GUWAHATI, Dec 14 - Altogether 1,471 persons were afflicted with acute encephalitis syndrome (AEC) in Assam till December 10 this year, and out of them 180 died. This was revealed by officials associated with the National Vector Borne Disease Control Programme (NVBDCP) in Assam.
In case of Japanese encephalitis (JE), altogether 499 persons got affected and among them 94 died. In case of dengue, altogether 163 were affected but no death was reported. In case of chikungunya, two cases have been reported so far in the State with no death reported during the same period.
On the other hand, in case of malaria, altogether 2,603 positive cases have been detected in Assam till December 10.
Among those cases, altogether 1,938 persons were affected with Plasmodium falciparum pathogen and the remaining 665 were affected with Plasmodium vivax pathogen.
According to NVBDCP officials in Assam, this year malaria cases have been comparatively low than last year when around 5,000 people were affected across the State. But this time the disease claimed two lives, unlike last year when no deaths were reported.
This year, malaria claimed one life each in Cachar and Dima Hasao districts. The highest number – 1,624 – of cases were reported from Udalguri district till December 10, followed by Karbi Anglong district with 352 cases and Kokrajhar with 134 positive cases.

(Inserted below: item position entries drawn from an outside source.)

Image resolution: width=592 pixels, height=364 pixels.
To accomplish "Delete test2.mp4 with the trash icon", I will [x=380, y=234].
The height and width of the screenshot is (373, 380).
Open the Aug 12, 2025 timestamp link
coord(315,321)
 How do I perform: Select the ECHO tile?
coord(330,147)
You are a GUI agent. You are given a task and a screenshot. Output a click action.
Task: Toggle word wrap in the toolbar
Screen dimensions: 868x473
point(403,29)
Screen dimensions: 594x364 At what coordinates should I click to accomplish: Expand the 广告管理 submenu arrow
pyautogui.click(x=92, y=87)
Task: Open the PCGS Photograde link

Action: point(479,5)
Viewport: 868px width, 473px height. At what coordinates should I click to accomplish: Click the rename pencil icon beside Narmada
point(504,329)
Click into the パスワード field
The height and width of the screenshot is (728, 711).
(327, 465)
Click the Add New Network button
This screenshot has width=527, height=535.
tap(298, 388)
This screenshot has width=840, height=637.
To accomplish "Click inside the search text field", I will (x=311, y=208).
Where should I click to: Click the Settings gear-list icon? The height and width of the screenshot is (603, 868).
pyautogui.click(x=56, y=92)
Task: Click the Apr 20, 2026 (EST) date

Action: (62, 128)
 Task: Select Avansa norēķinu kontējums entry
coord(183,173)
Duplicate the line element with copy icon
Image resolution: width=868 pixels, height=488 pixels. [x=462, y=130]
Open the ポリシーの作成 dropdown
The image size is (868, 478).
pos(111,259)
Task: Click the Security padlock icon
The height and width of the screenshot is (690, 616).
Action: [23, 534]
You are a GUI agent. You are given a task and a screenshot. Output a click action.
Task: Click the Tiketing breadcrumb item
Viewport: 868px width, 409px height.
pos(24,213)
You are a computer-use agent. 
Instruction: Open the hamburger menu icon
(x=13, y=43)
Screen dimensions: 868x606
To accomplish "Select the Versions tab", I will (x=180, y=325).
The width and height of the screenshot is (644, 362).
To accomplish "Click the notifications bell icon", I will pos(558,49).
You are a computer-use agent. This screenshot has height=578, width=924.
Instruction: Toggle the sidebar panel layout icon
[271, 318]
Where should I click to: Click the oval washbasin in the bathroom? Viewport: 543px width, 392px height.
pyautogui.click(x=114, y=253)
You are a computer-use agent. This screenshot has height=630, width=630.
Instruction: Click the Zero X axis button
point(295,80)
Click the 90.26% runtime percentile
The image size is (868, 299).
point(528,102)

Moreover, altogether 18,97,286 blood slide collections were done by the State health department till December 10. In some districts like Bongaigaon, Dhemaji, Goalpara, Hailakandi, Kamrup, Kamrup (Metro), Karbi Anglong, Nagaon, Sonitpur and Tinsukia, slide collection is still continuing despite the end of the epidemic season of the disease.
“This year the two deaths were totally unexpected. Actually there is still lack of awareness about prevention of malaria among some sections of people in some districts. To prevent the disease, mass participation is a must, which however, is not seen in some places,” an official of NVBDCP said.
The official also stated that even now malaria is still prevalent in some forest areas of the State. This has necessitated blood slide collection and examination.